"""
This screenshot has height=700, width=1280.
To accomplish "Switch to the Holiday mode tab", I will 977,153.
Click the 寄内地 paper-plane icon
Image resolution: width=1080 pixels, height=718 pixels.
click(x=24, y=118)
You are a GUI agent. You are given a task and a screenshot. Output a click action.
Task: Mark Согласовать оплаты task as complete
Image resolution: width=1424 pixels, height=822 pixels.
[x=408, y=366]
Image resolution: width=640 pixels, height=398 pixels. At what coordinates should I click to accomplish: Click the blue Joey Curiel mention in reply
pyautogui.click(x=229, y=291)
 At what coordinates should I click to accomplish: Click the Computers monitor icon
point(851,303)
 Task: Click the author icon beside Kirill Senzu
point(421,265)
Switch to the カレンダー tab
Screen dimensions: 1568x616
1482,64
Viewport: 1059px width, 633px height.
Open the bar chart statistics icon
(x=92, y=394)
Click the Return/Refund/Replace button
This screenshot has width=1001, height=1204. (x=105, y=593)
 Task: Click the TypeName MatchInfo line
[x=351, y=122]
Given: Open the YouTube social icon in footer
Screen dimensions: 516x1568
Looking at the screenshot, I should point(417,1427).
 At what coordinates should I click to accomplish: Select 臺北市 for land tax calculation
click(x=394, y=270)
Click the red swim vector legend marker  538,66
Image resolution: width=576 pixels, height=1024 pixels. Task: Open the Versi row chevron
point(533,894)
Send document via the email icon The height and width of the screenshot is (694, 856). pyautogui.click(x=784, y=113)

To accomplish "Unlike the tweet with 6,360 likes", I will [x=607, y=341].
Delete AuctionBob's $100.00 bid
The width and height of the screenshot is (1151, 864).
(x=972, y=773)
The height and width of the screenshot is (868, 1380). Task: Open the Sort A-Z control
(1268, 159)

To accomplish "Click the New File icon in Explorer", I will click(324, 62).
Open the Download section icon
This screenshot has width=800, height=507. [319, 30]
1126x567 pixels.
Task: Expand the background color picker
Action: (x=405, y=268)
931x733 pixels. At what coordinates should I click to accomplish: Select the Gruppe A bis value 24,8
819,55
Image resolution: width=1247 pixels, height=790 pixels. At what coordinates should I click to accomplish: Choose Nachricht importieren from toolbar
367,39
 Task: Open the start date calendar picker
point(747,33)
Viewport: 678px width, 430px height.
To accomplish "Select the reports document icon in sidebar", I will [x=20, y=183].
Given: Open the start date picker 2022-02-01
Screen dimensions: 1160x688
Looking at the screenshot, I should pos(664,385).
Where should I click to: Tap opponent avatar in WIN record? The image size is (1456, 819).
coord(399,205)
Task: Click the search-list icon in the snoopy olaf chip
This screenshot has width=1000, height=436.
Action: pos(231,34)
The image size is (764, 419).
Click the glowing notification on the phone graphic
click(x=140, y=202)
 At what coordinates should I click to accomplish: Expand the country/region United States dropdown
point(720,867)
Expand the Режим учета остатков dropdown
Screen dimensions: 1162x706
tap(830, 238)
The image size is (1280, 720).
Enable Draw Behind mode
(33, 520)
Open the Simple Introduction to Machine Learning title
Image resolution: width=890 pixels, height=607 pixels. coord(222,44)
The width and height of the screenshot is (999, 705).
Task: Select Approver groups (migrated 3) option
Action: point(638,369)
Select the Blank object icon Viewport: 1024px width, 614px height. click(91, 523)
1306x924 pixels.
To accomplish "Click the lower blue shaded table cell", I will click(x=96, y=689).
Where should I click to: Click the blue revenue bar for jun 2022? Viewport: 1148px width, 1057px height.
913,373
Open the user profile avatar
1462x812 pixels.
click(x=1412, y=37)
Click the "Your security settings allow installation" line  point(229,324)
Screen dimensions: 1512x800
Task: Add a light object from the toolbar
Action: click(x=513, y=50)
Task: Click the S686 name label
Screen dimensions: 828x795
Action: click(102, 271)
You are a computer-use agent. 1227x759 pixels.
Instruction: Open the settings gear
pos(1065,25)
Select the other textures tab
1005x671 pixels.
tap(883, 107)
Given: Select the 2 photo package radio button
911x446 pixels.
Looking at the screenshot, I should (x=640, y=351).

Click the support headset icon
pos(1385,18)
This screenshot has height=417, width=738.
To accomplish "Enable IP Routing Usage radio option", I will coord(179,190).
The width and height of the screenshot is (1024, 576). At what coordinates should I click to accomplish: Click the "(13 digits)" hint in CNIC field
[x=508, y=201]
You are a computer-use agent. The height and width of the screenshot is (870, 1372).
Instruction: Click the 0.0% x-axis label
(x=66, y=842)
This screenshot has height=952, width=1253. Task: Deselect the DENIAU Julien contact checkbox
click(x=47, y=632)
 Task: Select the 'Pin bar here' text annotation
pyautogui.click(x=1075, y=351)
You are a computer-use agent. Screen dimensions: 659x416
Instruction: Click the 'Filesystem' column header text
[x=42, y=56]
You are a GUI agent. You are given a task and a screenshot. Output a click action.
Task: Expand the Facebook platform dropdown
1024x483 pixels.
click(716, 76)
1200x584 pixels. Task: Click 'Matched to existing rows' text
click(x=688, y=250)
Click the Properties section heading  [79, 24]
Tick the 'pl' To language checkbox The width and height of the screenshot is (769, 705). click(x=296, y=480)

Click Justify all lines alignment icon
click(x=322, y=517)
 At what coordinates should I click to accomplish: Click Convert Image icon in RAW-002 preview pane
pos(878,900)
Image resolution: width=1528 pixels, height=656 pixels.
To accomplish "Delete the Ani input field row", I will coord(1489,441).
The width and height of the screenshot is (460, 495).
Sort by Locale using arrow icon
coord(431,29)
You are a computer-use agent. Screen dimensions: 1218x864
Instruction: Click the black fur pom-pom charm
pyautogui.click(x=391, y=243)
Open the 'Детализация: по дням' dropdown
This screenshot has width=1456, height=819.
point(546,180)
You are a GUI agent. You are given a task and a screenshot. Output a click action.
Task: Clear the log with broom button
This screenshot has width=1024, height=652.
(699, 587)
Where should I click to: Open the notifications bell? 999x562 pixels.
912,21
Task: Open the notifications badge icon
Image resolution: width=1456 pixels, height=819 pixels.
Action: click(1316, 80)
"""
Work request:
Recreate the listing exactly, so that each entry reads as before.

Output for this exercise:
This screenshot has height=700, width=1280.
To accomplish "Switch to the Holiday mode tab", I will 977,153.
Click the 寄内地 paper-plane icon
Image resolution: width=1080 pixels, height=718 pixels.
click(x=24, y=118)
You are a GUI agent. You are given a task and a screenshot. Output a click action.
Task: Mark Согласовать оплаты task as complete
Image resolution: width=1424 pixels, height=822 pixels.
[x=408, y=366]
Image resolution: width=640 pixels, height=398 pixels. At what coordinates should I click to accomplish: Click the blue Joey Curiel mention in reply
pyautogui.click(x=229, y=291)
 At what coordinates should I click to accomplish: Click the Computers monitor icon
point(851,303)
 Task: Click the author icon beside Kirill Senzu
point(421,265)
Switch to the カレンダー tab
Screen dimensions: 1568x616
1482,64
Viewport: 1059px width, 633px height.
Open the bar chart statistics icon
(x=92, y=394)
Click the Return/Refund/Replace button
This screenshot has width=1001, height=1204. (x=105, y=593)
 Task: Click the TypeName MatchInfo line
[x=351, y=122]
Given: Open the YouTube social icon in footer
Screen dimensions: 516x1568
Looking at the screenshot, I should point(417,1427).
 At what coordinates should I click to accomplish: Select 臺北市 for land tax calculation
click(x=394, y=270)
Click the red swim vector legend marker  538,66
Image resolution: width=576 pixels, height=1024 pixels. Task: Open the Versi row chevron
point(533,894)
Send document via the email icon The height and width of the screenshot is (694, 856). pyautogui.click(x=784, y=113)

To accomplish "Unlike the tweet with 6,360 likes", I will [x=607, y=341].
Delete AuctionBob's $100.00 bid
The width and height of the screenshot is (1151, 864).
(x=972, y=773)
The height and width of the screenshot is (868, 1380). Task: Open the Sort A-Z control
(1268, 159)

To accomplish "Click the New File icon in Explorer", I will click(324, 62).
Open the Download section icon
This screenshot has width=800, height=507. [319, 30]
1126x567 pixels.
Task: Expand the background color picker
Action: (x=405, y=268)
931x733 pixels. At what coordinates should I click to accomplish: Select the Gruppe A bis value 24,8
819,55
Image resolution: width=1247 pixels, height=790 pixels. At what coordinates should I click to accomplish: Choose Nachricht importieren from toolbar
367,39
 Task: Open the start date calendar picker
point(747,33)
Viewport: 678px width, 430px height.
To accomplish "Select the reports document icon in sidebar", I will [x=20, y=183].
Given: Open the start date picker 2022-02-01
Screen dimensions: 1160x688
Looking at the screenshot, I should pos(664,385).
Where should I click to: Tap opponent avatar in WIN record? The image size is (1456, 819).
coord(399,205)
Task: Click the search-list icon in the snoopy olaf chip
This screenshot has width=1000, height=436.
Action: pos(231,34)
The image size is (764, 419).
Click the glowing notification on the phone graphic
click(x=140, y=202)
 At what coordinates should I click to accomplish: Expand the country/region United States dropdown
point(720,867)
Expand the Режим учета остатков dropdown
Screen dimensions: 1162x706
tap(830, 238)
The image size is (1280, 720).
Enable Draw Behind mode
(33, 520)
Open the Simple Introduction to Machine Learning title
Image resolution: width=890 pixels, height=607 pixels. coord(222,44)
The width and height of the screenshot is (999, 705).
Task: Select Approver groups (migrated 3) option
Action: point(638,369)
Select the Blank object icon Viewport: 1024px width, 614px height. click(91, 523)
1306x924 pixels.
To accomplish "Click the lower blue shaded table cell", I will click(x=96, y=689).
Where should I click to: Click the blue revenue bar for jun 2022? Viewport: 1148px width, 1057px height.
913,373
Open the user profile avatar
1462x812 pixels.
click(x=1412, y=37)
Click the "Your security settings allow installation" line  point(229,324)
Screen dimensions: 1512x800
Task: Add a light object from the toolbar
Action: click(x=513, y=50)
Task: Click the S686 name label
Screen dimensions: 828x795
Action: click(102, 271)
You are a computer-use agent. 1227x759 pixels.
Instruction: Open the settings gear
pos(1065,25)
Select the other textures tab
1005x671 pixels.
tap(883, 107)
Given: Select the 2 photo package radio button
911x446 pixels.
Looking at the screenshot, I should (x=640, y=351).

Click the support headset icon
pos(1385,18)
This screenshot has height=417, width=738.
To accomplish "Enable IP Routing Usage radio option", I will coord(179,190).
The width and height of the screenshot is (1024, 576). At what coordinates should I click to accomplish: Click the "(13 digits)" hint in CNIC field
[x=508, y=201]
You are a computer-use agent. The height and width of the screenshot is (870, 1372).
Instruction: Click the 0.0% x-axis label
(x=66, y=842)
This screenshot has height=952, width=1253. Task: Deselect the DENIAU Julien contact checkbox
click(x=47, y=632)
 Task: Select the 'Pin bar here' text annotation
pyautogui.click(x=1075, y=351)
You are a computer-use agent. Screen dimensions: 659x416
Instruction: Click the 'Filesystem' column header text
[x=42, y=56]
You are a GUI agent. You are given a task and a screenshot. Output a click action.
Task: Expand the Facebook platform dropdown
1024x483 pixels.
click(716, 76)
1200x584 pixels. Task: Click 'Matched to existing rows' text
click(x=688, y=250)
Click the Properties section heading  [79, 24]
Tick the 'pl' To language checkbox The width and height of the screenshot is (769, 705). click(x=296, y=480)

Click Justify all lines alignment icon
click(x=322, y=517)
 At what coordinates should I click to accomplish: Click Convert Image icon in RAW-002 preview pane
pos(878,900)
Image resolution: width=1528 pixels, height=656 pixels.
To accomplish "Delete the Ani input field row", I will coord(1489,441).
The width and height of the screenshot is (460, 495).
Sort by Locale using arrow icon
coord(431,29)
You are a computer-use agent. Screen dimensions: 1218x864
Instruction: Click the black fur pom-pom charm
pyautogui.click(x=391, y=243)
Open the 'Детализация: по дням' dropdown
This screenshot has width=1456, height=819.
point(546,180)
You are a GUI agent. You are given a task and a screenshot. Output a click action.
Task: Clear the log with broom button
This screenshot has width=1024, height=652.
(699, 587)
Where should I click to: Open the notifications bell? 999x562 pixels.
912,21
Task: Open the notifications badge icon
Image resolution: width=1456 pixels, height=819 pixels.
Action: click(1316, 80)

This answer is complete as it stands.